Airbus multiplie en fait les tests puisqu'il s'agit du troisième type d'avion à voler à 100% SAF en 12 mois ; le premier était un Airbus A350 en mars 2021 suivi d'un monocouloir A319neo en octobre 2021.

Prix trop élevés

Le groupe précise que tous ses aéronefs sont actuellement certifiés pour voler avec jusqu'à 50% de SAF mélangé à du kérosène. L'objectif est d'atteindre la certification 100% SAF d'ici la fin de cette décennie.

Reste que dans les faits, l'utilisation du SAF reste marginale dans l'industrie. "L'usage n'est pas limité par des raisons technologiques, mais bien par des facteurs de marché: l'offre insuffisante et les prix encore trop élevés", constatent dans un rapport les députés français Bernard Deflesselles et Nicole Le Peih à l'issue d'une mission d'information sur l'avenir du secteur aéronautique.

Résultat, ils ne représentaient en 2019 que moins de 0,1% de la consommation mondiale de carburant d'aviation.

La Commission européenne prévoit des obligations graduelles d'incorporation de SAF dans le kérosène d'aviation, allant de 2% en 2025 à 5% en 2030 pour bondir ensuite à 20% cinq ans plus tard et à 32% en 2040 puis 63% en 2050.
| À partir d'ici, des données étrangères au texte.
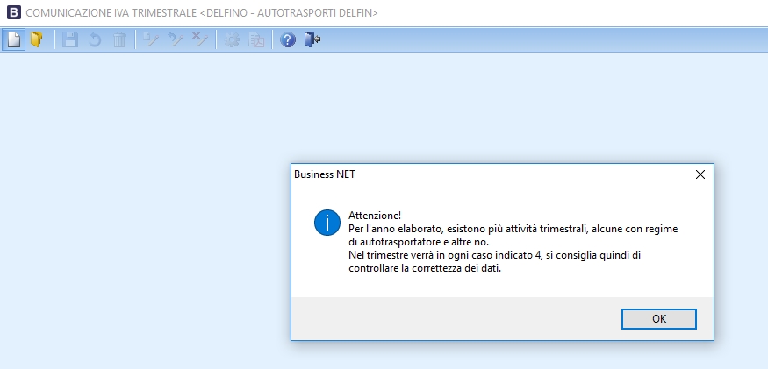
Task: Click the row icon marked with an X
Action: tap(199, 40)
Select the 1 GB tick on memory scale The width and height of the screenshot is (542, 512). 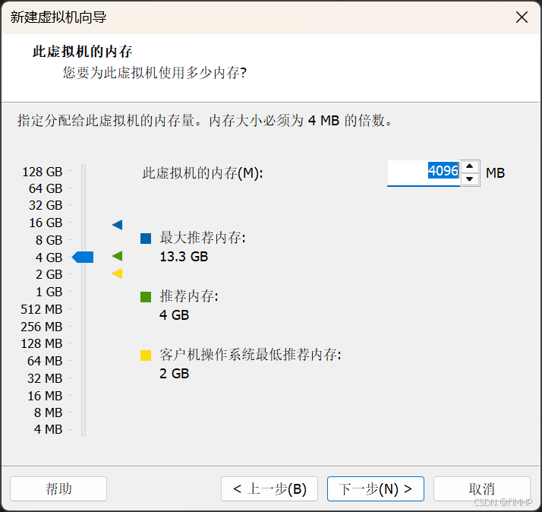(x=84, y=292)
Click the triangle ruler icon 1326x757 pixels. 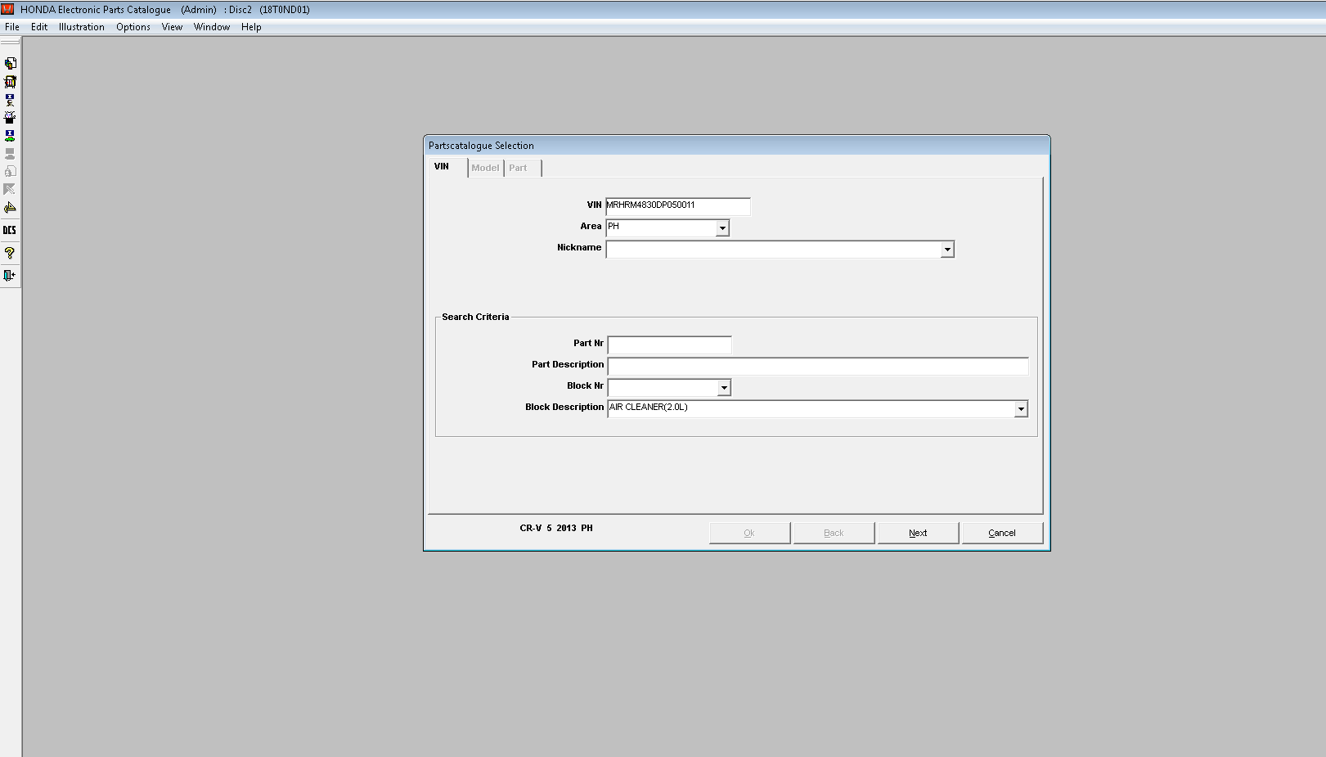point(10,208)
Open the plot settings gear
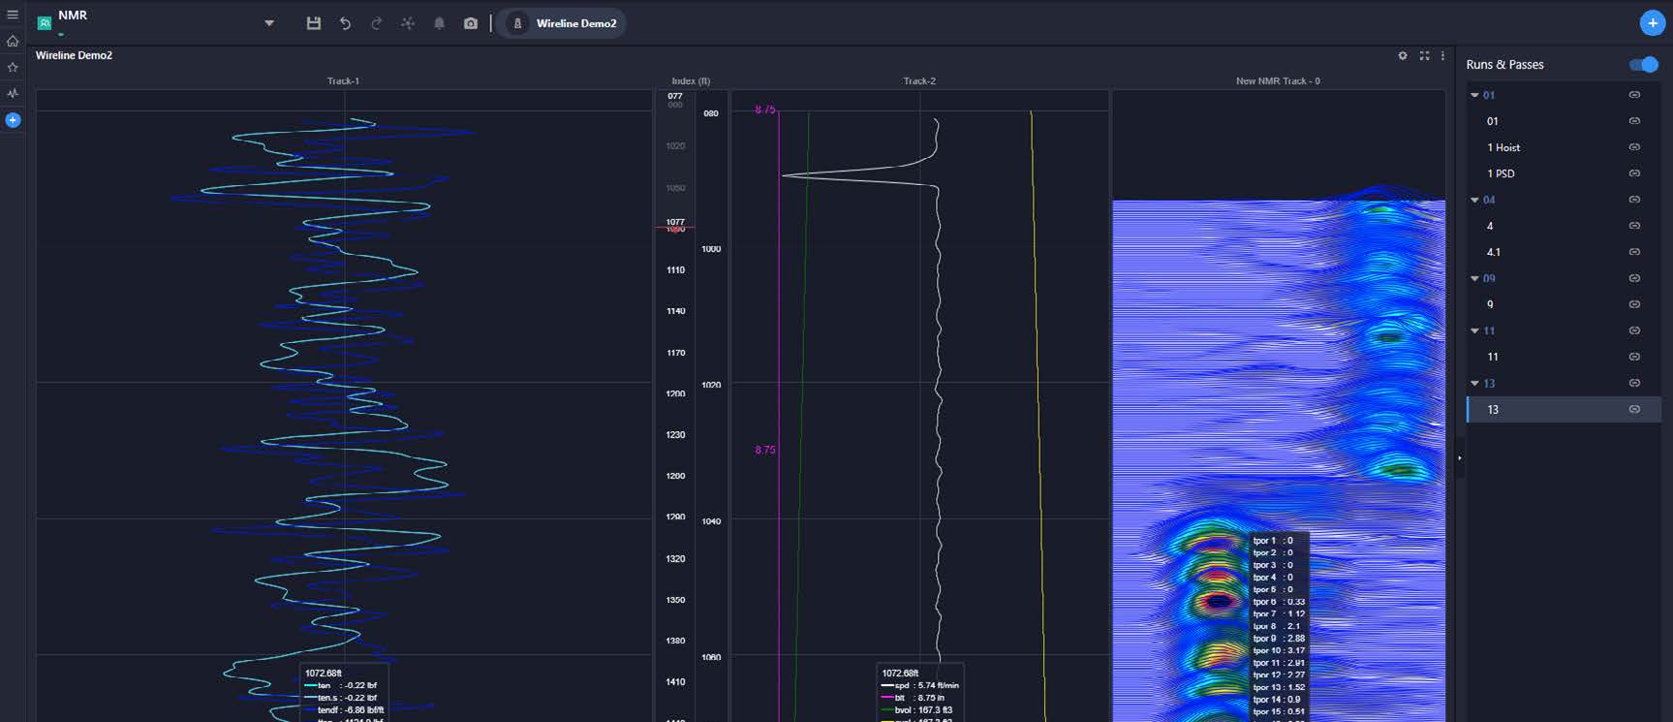The height and width of the screenshot is (722, 1673). pos(1402,56)
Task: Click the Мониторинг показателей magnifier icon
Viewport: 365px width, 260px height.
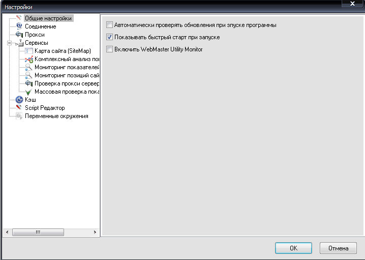Action: (29, 67)
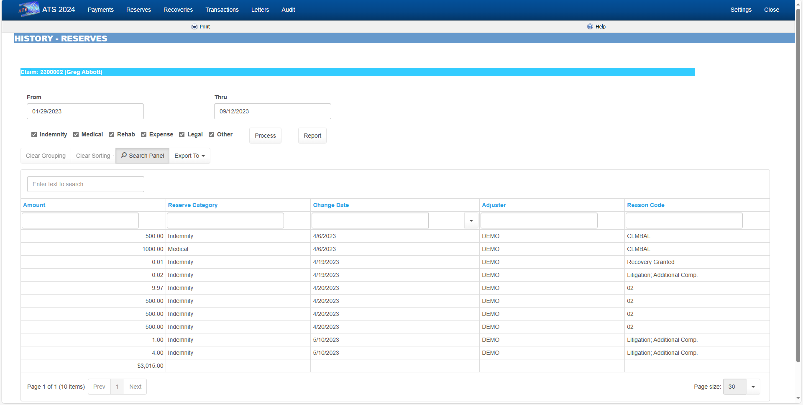Image resolution: width=803 pixels, height=405 pixels.
Task: Disable the Legal checkbox
Action: 182,134
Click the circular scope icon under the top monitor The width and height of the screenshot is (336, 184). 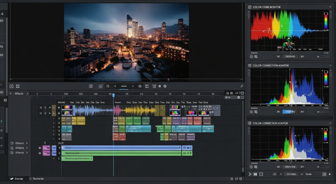251,57
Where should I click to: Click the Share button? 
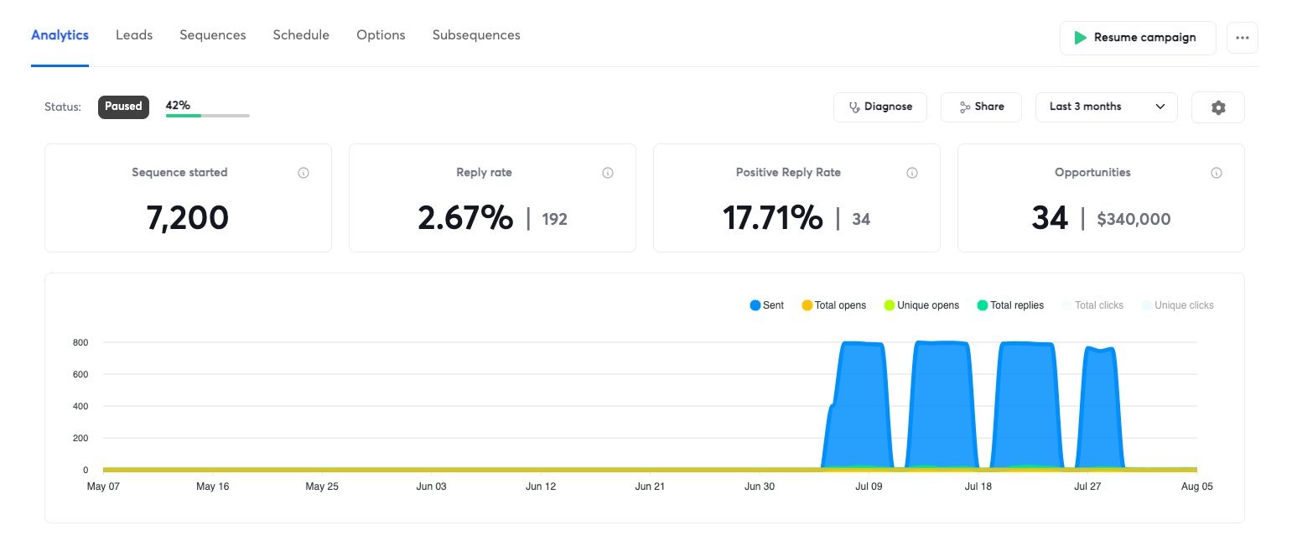(x=981, y=107)
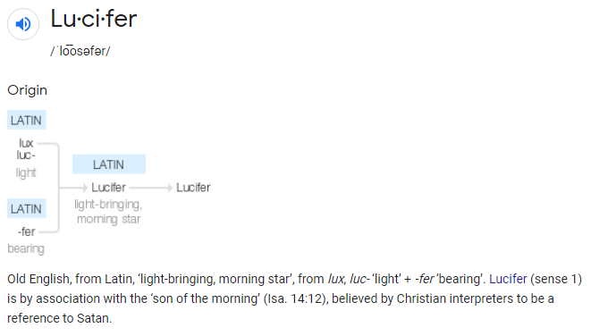Click the Origin section heading
591x336 pixels.
[x=27, y=90]
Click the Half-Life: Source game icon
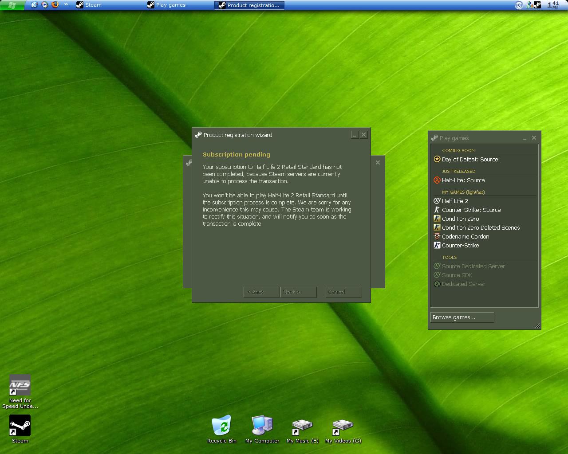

Une perspective trop lointaine pour les parlementaires qui proposent une obligation d'incorporation à 10% en 2030 et 35% dix ans plus tard "pour envoyer au secteur un signal clair" sur la disponibilité de ces biocarburants et donc la baisse de leur prix.

Accord entre TotalEnergies et Safran

"Sans impulsion publique, le développement des carburants durables est presque impossible", préviennent les deux députés de la commission des Affaires européennes.

Mais les choses bougent. Compagnies aériennes et avionneurs se mettent en ordre de bataille. Ryanair qui estime que 34% de sa décarbonation viendra de l’utilisation accrue de ces carburants, dit travailler avec l’UE et les fournisseurs pour accélérer l’approvisionnement en SAF. Elle a également créé le Centre de recherche sur l’aviation durable en partenariat avec le Trinity College de Dublin afin d'accélérer la R&D autour de ces carburants.

La massification de la production doit permettre de faire baisser les prix. D'où la multiplication des accords entre industriels, producteurs d'énergie et compagnies aériennes.

En France, TotalEnergies et Safran (qui fabrique notamment des moteurs d'avions) ont annoncé en octobre dernier nouer un partenariat stratégique. Objectif "à court terme, obtenir une compatibilité des moteurs actuels avec un taux d’incorporation allant jusque 100% de SAF et à plus long terme, optimiser l’efficacité énergétique et environnementale des couples moteurs/carburants".

La mobilisation de la filière et l'appétence des compagnies permettent de tabler sur la mise sur le marché d'avions motorisés à 100% par du SAF à court terme. "L'équation économique est en train de changer", ajoute Guillaume Faury d'Airbus qui estime qu'un avion dont les réservoirs ne seraient remplis que d'agro-carburant est envisageable en 2035 "grâce au travail en commun, à la collaboration pour trouver les bonnes solutions".